Dei soldi, vabbè, nessuno tra gli studenti truffati tornerà in possesso, tanto di più perché dall’ottobre 2017 l’Ipus – già con sede in via Vincenzo Vela 4, e poi in via Livio 12 – è entrata nel lungo elenco delle società radiate dal Registro di commercio; e cadavere, dal punto di vista giuridico, è anche l’“Unipolisi Sàrl”. Vincenzo Amore, del resto, aveva sostenuto in aula di aver pagato con una certa regolarità e di aver investito parecchio in pubbliche relazioni, pubblicità, contatti e spese vive. Quanto all’Ipus qualcosa rimane almeno come traccia scritta: una pagina “Facebook” sulla quale campeggia ancora l’invito all’“Open day” di sabato 17 settembre 2016. Chi arrivò a Chiasso, quel giorno, trovò porte sbarrate, luci spente (unico preavviso: “Si avvisa che, per questioni tecniche, gli uffici rimarranno chiusi dal 1.o settembre al 12 settembre”; a fianco, una nota sulle lezioni che sarebbero state tenute “nella nostra sede di Chiasso” e nella sede della “Albanian university”, “partner” a Tirana…) e qualche studente che, vivendo magari a 1’200 chilometri dal Ticino, era tornato giusto quel giorno per riprendere contatto con l’ambiente, portandosi dietro anche un carico di interrogativi che nel frattempo – si sa, la stampa indaga – si erano addensati sul cosiddetto “ateneo”. Ma al centralino dell’Ipus, ed anche con le informative distribuite per tramite di una sorta di quotidiano in via informatica, rispondevano sempre con formidabile serenità; sostenendo, ad esempio, che non era necessario farsi “convalidare il titolo in Italia”, dal momento che esso risultava “valido a livello europeo”; unico impegno da assumersi era allora il “richiedere l’abilitazione alle autorità competenti – per esempio, il ministero della Salute – dello Stato in cui si vuole esercitare la professione”; operazione semplicissima, bastando la presentazione della domanda con gli allegati necessari (ossia “diploma di laurea, diploma supplementare, piano di studi e certificazione delle ore di tirocinio”. In pratica, quel che non c’era.

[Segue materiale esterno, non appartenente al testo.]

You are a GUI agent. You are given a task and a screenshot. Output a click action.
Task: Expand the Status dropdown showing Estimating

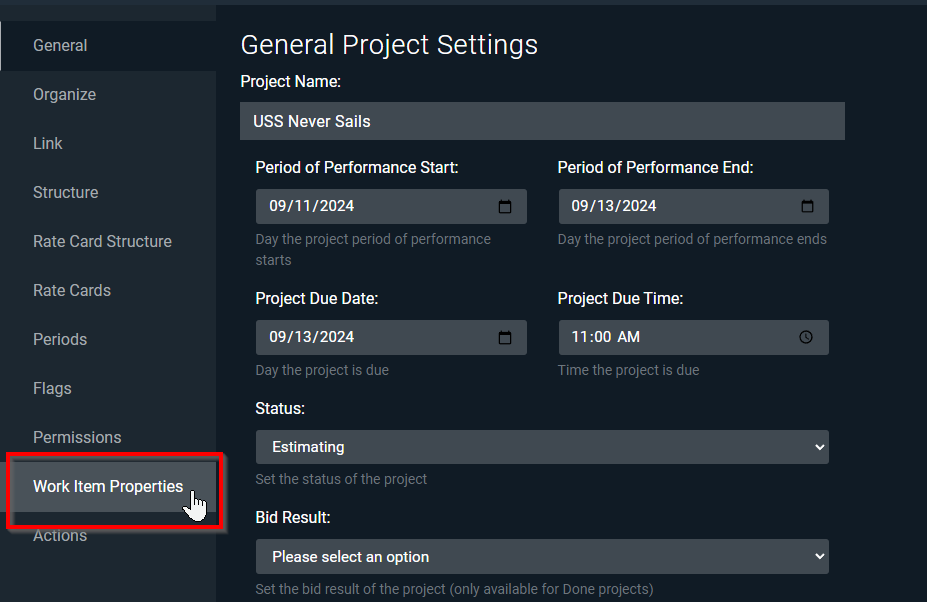542,447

Quanto alle collaborazioni paritetiche e paritarie instaurate con sedi accademiche a Pitesti (Romania) ed a Maribor (Slovenia), le inchieste giornalistiche fecero quanto ai controllori era sfuggito. Ma, e lo si ammette: il sistema era stato congegnato in modo persino brillante; a danno di docenti e studenti, eh, il meno che si possa affermare.